**To be done:**
Pull every line of text from the listing below without changing a word, and leave the pictures out of your answer.
--- Material for this exercise ---
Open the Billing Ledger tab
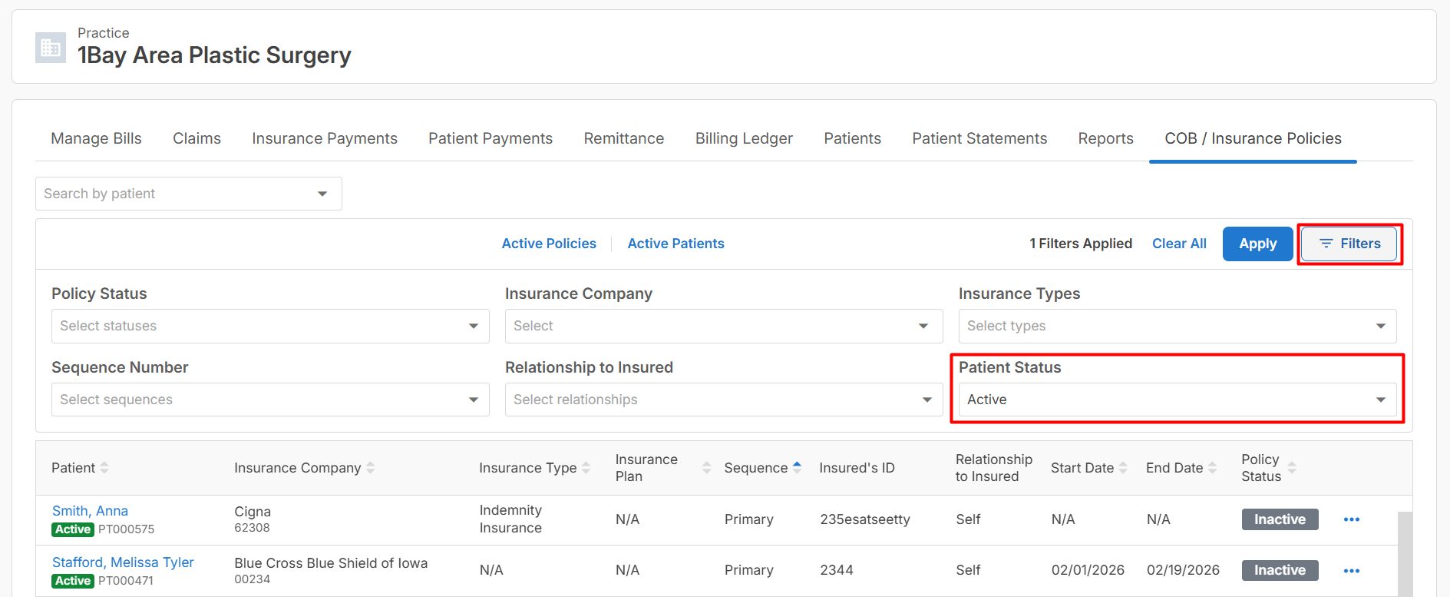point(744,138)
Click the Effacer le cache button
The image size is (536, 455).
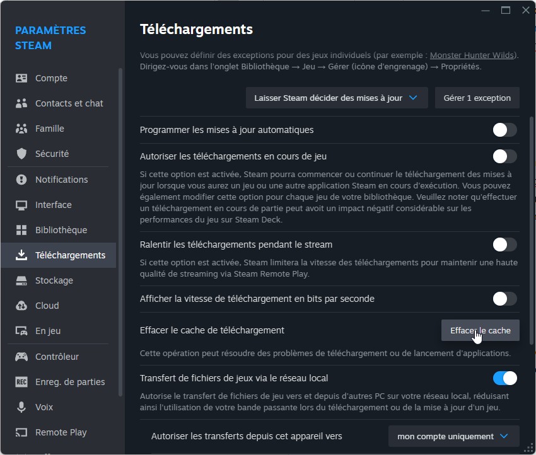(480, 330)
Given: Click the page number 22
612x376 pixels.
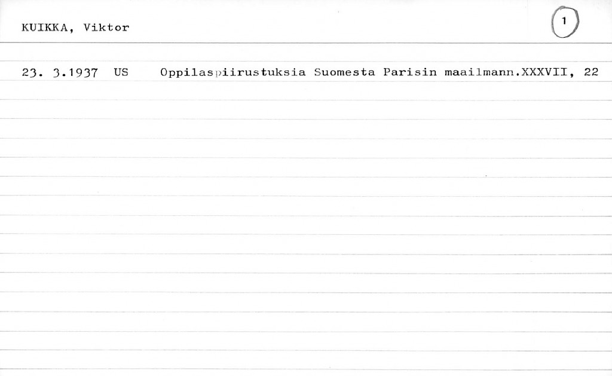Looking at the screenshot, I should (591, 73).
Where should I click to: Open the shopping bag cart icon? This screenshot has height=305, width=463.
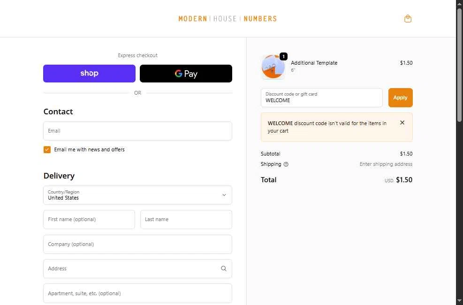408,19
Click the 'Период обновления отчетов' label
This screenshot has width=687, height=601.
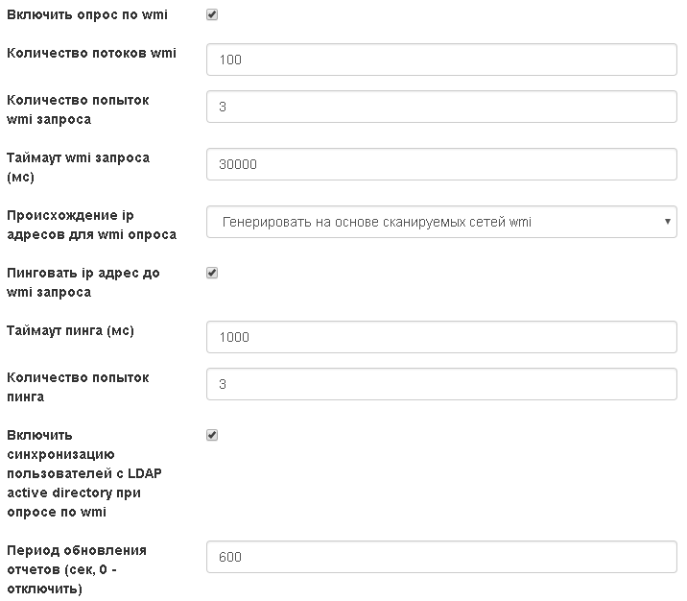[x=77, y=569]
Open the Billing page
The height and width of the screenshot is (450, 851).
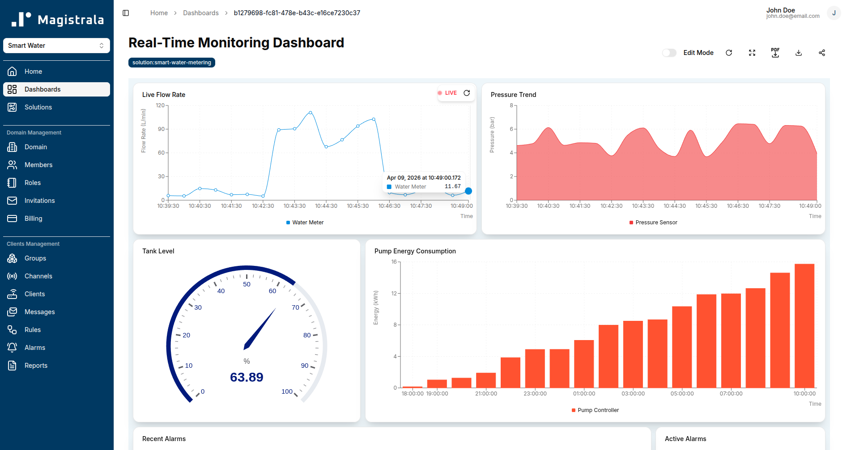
---
**Right answer:**
Open the Billing Ledger tab
point(744,138)
Click the Effacer le cache button
The image size is (536, 455).
(480, 330)
Given: Click the page number 22
612x376 pixels.
Looking at the screenshot, I should (591, 73).
Where should I click to: Open the shopping bag cart icon? This screenshot has height=305, width=463.
408,19
Click the 'Период обновления отчетов' label
This screenshot has width=687, height=601.
[x=77, y=569]
Open the Billing page
The height and width of the screenshot is (450, 851).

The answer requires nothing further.